--- DATA ---

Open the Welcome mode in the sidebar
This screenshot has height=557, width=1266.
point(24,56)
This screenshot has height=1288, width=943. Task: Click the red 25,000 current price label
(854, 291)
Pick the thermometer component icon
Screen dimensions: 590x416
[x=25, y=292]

---

WHAT YOU NEED TO DO
Both ends count here. Reproduce exactly the lines from the one containing "This screenshot has height=1288, width=943." through the end of the listing.

EXERCISE SOLUTION
This screenshot has height=1288, width=943. Task: Click the red 25,000 current price label
(854, 291)
Pick the thermometer component icon
Screen dimensions: 590x416
[x=25, y=292]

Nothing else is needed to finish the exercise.